▶ **Your instructions**:
If a line in the data holds "click", copy that line out in full.

▶ **Extracted material**:

++++++++++++++++++++

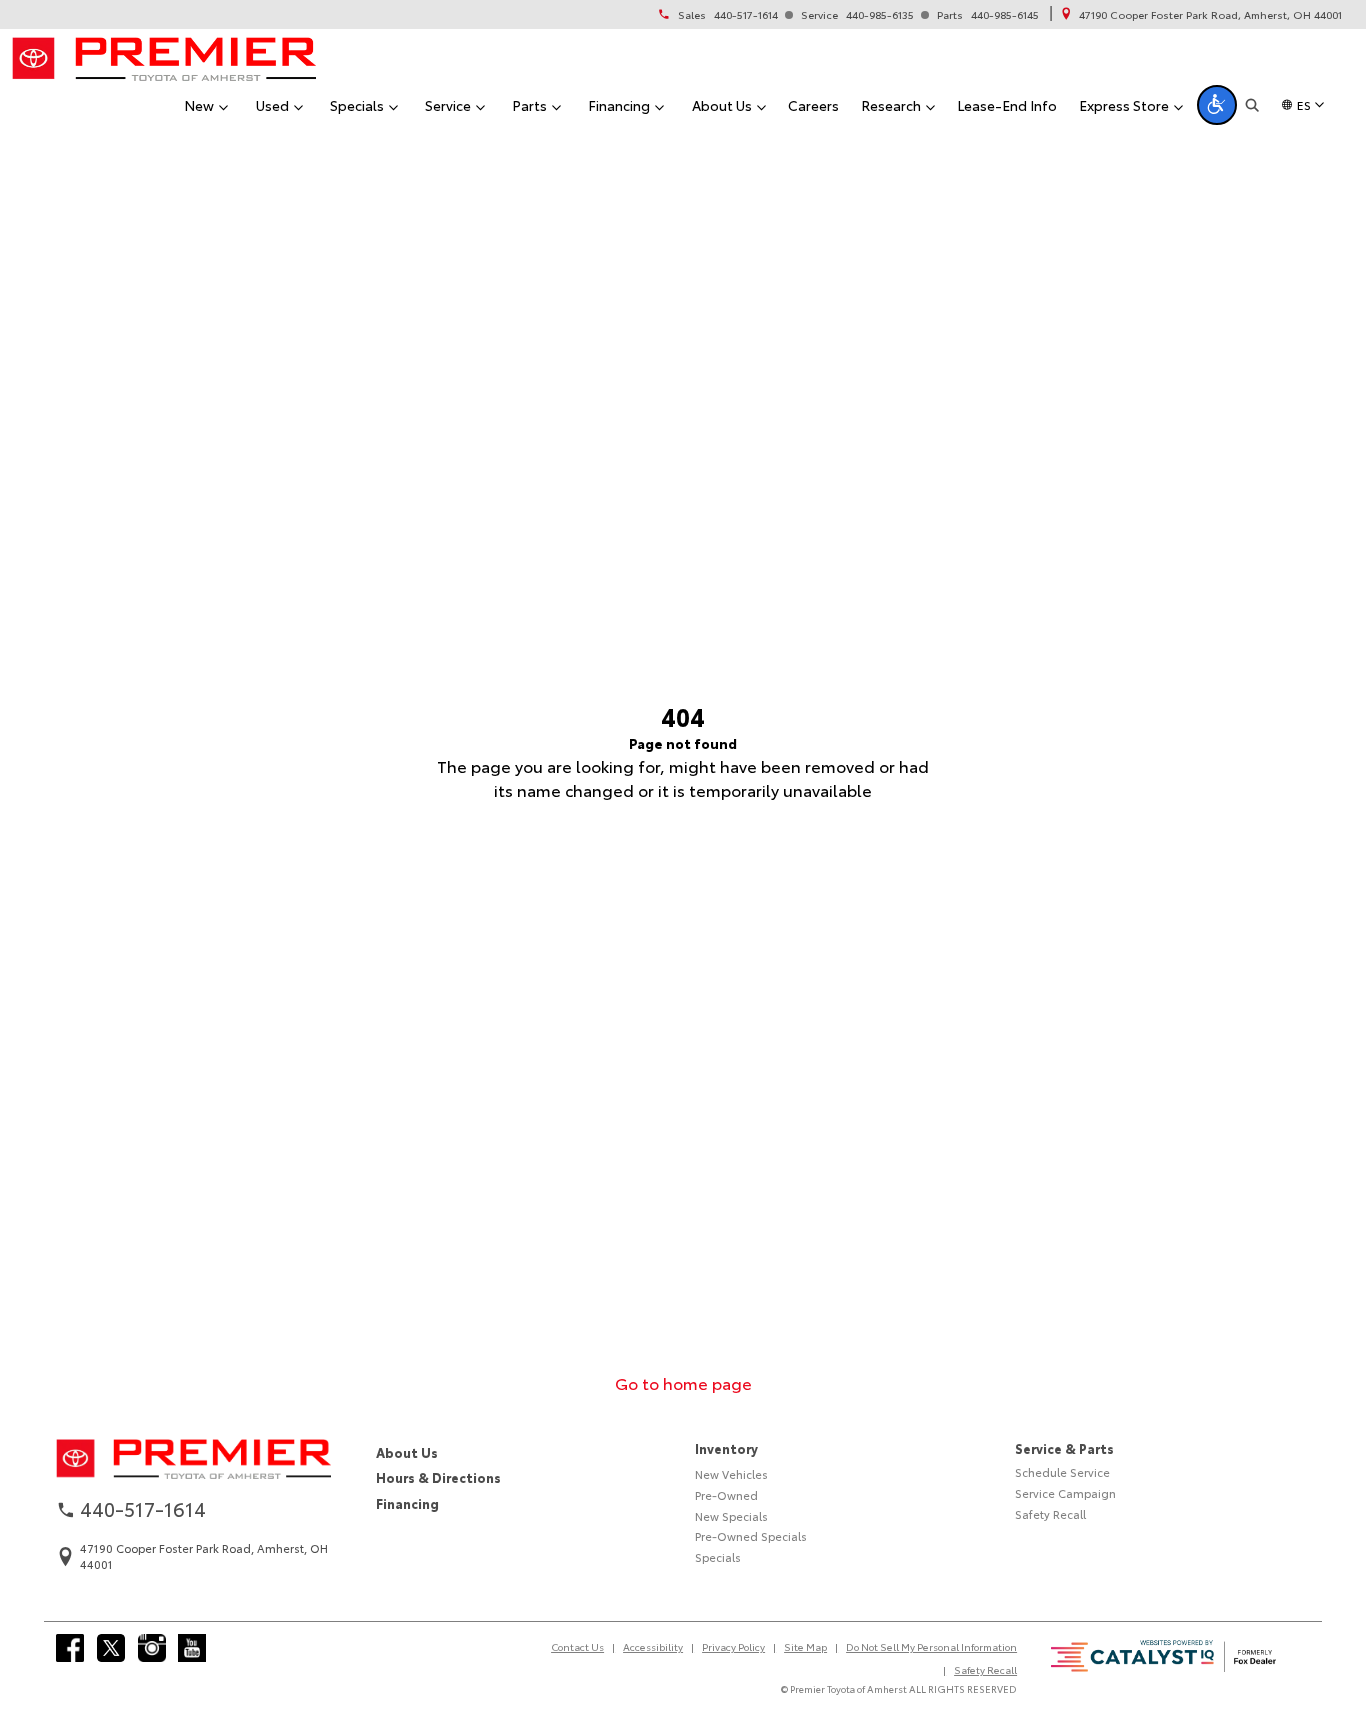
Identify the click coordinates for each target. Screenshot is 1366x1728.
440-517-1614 (746, 15)
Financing (407, 1503)
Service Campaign (1065, 1493)
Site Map (805, 1646)
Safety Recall (1050, 1514)
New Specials (731, 1516)
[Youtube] (192, 1648)
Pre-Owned (726, 1495)
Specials (718, 1557)
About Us (407, 1452)
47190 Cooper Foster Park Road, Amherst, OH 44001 (1210, 15)
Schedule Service (1062, 1472)
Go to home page (683, 1382)
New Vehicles (731, 1474)
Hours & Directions (438, 1477)
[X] (111, 1648)
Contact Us (577, 1646)
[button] (1217, 105)
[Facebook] (70, 1648)
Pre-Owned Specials (751, 1536)
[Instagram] (152, 1648)
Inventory (726, 1448)
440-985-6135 (880, 15)
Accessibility (653, 1646)
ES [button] (1304, 104)
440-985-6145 (1005, 15)
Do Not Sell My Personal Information (931, 1646)
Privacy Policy (733, 1646)
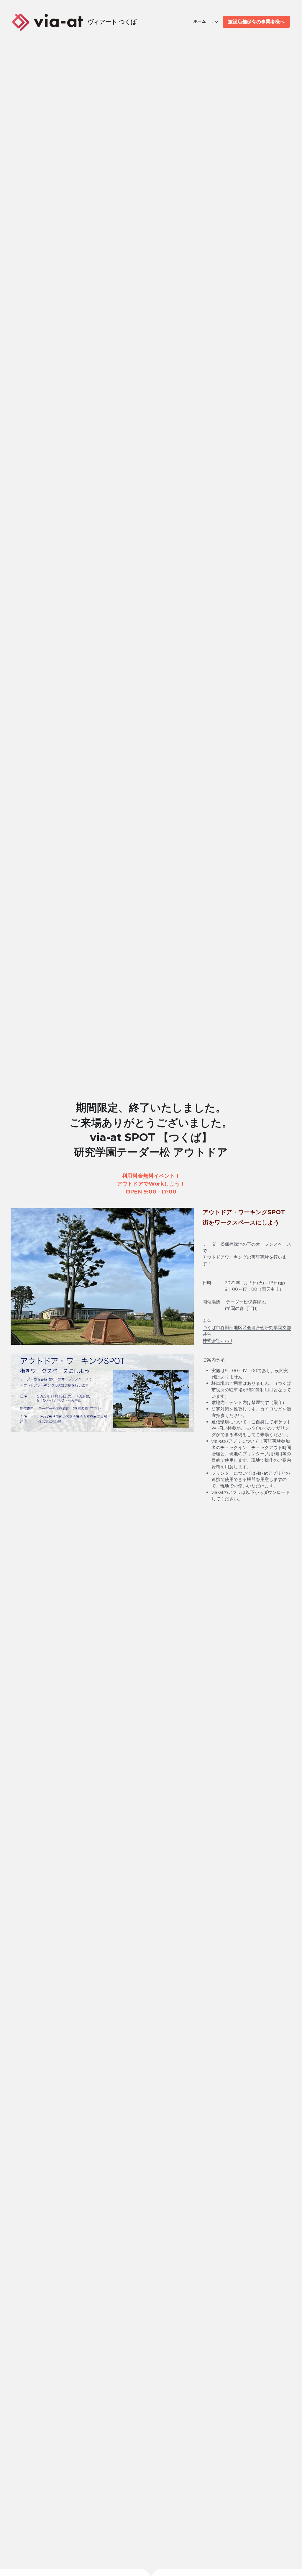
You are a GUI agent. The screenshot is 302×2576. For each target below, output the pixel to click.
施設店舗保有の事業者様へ (256, 21)
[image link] (47, 21)
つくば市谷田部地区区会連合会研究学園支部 (247, 1327)
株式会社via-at (217, 1340)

++++++++++++++++++++

▶ **Answer to this problem**:
Identify the click coordinates for each target. Screenshot is 1366x1728.
You are a GUI agent. The screenshot is 302×2576. For each target below, output the pixel to click.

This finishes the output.